**PROBLEM REQUIREMENTS**
Your task is to find every line of the listing that includes "handle" and copy it.

**INFORMATION PROVIDED**
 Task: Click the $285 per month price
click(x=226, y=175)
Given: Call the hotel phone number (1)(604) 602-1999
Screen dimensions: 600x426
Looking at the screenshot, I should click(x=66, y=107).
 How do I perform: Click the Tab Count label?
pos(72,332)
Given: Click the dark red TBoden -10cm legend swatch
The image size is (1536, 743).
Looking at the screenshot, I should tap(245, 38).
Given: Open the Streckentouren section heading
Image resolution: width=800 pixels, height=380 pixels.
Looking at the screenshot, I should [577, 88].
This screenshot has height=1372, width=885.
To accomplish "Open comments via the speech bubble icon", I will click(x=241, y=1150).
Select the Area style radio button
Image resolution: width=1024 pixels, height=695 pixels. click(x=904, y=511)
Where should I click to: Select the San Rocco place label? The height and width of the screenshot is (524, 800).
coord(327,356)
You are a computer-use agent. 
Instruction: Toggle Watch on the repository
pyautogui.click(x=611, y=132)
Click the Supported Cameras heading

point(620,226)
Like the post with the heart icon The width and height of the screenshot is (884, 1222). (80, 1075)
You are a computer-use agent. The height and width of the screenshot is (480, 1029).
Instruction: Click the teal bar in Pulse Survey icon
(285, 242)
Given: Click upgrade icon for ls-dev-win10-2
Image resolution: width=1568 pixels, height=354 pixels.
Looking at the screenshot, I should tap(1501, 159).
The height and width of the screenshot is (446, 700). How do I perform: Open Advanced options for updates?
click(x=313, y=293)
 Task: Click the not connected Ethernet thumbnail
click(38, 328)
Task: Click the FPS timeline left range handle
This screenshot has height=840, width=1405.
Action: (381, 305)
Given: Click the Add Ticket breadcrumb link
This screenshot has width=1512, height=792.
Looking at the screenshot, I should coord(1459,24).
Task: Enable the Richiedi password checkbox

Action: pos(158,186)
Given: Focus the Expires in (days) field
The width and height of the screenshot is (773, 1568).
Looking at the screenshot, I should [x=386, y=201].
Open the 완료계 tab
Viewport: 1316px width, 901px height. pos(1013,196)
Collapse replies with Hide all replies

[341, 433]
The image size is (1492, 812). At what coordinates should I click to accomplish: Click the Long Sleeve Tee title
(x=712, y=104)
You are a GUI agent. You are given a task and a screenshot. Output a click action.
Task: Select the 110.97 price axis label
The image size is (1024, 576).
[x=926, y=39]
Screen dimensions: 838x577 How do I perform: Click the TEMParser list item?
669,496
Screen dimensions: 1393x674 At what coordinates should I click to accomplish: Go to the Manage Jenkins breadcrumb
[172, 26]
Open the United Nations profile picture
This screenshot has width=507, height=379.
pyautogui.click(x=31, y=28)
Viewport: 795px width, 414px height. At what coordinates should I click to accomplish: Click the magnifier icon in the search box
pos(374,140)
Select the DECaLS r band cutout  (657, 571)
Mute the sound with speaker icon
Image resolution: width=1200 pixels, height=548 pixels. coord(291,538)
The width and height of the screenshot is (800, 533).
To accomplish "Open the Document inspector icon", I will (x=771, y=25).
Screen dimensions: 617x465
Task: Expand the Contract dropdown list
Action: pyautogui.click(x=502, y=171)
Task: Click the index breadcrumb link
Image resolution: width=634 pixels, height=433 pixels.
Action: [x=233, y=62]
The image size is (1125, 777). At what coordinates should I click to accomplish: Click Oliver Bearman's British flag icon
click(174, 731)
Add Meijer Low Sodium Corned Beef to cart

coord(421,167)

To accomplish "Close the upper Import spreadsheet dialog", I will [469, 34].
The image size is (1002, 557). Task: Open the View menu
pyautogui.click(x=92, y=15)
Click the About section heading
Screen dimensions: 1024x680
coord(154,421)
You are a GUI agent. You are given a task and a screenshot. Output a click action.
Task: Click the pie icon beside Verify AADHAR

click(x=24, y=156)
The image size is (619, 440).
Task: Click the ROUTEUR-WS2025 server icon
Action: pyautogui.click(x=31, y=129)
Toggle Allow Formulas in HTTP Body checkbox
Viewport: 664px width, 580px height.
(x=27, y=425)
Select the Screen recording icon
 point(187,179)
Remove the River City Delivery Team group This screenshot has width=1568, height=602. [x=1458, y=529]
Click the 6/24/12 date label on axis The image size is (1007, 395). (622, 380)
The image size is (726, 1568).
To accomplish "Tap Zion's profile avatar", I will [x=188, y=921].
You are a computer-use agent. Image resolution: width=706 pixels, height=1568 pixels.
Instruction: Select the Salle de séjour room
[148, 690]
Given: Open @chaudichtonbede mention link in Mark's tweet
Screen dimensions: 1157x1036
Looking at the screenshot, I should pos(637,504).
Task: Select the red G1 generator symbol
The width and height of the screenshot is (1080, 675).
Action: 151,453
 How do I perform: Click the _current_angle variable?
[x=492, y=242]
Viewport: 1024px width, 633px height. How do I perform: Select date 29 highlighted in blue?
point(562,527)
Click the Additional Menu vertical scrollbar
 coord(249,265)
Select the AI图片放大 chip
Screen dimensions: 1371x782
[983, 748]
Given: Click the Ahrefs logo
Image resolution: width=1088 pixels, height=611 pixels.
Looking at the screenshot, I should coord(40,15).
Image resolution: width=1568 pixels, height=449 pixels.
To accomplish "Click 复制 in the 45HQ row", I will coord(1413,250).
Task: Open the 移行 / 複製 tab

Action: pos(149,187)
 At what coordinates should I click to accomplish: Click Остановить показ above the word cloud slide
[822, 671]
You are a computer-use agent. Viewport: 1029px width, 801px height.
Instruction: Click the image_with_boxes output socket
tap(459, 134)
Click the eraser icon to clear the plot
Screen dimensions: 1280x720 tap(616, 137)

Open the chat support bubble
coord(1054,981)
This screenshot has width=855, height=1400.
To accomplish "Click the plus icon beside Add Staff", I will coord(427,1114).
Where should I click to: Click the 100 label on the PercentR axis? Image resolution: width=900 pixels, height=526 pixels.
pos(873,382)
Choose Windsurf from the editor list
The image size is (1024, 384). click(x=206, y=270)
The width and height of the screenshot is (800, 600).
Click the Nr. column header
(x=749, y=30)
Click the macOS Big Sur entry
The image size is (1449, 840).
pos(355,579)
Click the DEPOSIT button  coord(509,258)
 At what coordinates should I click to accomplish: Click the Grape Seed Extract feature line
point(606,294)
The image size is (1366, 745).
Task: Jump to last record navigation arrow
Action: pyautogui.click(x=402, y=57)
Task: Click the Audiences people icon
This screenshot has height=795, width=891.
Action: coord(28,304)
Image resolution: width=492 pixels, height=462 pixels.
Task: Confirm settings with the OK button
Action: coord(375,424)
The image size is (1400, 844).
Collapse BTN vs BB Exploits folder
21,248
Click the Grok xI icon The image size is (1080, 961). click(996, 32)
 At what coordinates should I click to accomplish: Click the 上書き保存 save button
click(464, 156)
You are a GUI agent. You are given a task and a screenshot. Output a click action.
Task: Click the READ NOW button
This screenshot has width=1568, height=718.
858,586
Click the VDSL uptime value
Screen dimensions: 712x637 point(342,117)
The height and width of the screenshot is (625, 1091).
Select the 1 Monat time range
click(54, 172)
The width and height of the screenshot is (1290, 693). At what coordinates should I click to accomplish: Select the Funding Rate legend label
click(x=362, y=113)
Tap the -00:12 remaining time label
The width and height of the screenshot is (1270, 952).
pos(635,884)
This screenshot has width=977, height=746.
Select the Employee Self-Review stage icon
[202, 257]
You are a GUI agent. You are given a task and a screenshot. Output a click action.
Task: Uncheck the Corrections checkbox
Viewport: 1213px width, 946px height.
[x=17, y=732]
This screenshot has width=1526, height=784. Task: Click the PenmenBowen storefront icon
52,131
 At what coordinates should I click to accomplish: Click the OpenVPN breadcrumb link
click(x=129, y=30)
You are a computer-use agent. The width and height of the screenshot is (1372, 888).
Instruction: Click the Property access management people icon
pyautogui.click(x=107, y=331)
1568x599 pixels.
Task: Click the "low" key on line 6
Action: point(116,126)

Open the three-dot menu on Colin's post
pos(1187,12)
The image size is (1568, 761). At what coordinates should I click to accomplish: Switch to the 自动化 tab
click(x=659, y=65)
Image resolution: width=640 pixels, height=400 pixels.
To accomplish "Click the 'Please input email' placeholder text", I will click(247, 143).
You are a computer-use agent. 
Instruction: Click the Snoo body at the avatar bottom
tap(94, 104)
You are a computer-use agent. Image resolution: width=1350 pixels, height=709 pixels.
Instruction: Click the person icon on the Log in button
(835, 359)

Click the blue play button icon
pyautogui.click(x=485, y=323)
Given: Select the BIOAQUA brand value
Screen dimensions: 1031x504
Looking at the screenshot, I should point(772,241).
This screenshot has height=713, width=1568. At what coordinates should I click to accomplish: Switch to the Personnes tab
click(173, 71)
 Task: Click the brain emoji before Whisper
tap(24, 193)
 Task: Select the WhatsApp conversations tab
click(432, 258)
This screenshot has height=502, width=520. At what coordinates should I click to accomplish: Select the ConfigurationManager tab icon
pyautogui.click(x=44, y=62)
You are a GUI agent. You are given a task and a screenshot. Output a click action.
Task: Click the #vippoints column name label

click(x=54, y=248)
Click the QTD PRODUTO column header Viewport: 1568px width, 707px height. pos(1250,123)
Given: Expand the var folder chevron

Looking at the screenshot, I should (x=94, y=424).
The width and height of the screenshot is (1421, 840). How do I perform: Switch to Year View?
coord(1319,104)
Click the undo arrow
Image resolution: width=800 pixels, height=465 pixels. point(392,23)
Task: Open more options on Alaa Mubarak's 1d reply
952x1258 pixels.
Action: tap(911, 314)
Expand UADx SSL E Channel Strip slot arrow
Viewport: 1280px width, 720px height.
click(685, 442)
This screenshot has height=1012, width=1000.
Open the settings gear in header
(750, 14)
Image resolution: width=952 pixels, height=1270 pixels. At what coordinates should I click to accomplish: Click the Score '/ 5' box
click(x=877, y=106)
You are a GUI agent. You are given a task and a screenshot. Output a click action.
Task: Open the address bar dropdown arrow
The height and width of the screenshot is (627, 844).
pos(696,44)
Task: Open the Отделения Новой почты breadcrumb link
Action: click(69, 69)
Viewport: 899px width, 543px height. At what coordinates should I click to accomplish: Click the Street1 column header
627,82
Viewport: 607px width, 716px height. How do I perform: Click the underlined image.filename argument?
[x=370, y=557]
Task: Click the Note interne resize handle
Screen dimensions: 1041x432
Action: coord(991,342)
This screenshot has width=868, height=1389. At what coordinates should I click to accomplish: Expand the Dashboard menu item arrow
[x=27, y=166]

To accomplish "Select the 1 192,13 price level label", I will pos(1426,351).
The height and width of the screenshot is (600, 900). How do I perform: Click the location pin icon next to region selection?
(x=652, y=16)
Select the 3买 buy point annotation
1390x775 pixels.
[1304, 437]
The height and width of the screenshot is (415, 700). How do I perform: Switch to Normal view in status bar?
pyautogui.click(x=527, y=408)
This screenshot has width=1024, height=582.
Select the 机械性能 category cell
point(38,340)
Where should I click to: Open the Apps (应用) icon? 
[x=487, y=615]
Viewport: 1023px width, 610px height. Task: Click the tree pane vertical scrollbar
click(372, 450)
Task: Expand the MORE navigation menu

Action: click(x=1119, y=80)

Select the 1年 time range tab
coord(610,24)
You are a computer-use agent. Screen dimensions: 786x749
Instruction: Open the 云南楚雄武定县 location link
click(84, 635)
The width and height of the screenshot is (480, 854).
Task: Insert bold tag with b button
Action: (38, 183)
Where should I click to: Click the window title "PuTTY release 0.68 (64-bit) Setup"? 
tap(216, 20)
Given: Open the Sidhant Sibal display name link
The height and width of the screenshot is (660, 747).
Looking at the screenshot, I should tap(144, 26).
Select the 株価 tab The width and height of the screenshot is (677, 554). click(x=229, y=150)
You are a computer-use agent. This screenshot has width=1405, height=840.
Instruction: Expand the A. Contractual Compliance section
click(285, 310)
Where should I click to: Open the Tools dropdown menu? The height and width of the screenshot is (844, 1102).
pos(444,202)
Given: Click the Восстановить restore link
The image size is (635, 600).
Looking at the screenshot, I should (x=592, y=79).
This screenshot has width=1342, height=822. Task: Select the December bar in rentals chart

**EXERCISE RESULT**
Task: Click the FPS timeline left range handle
Task: Click the Note interne resize handle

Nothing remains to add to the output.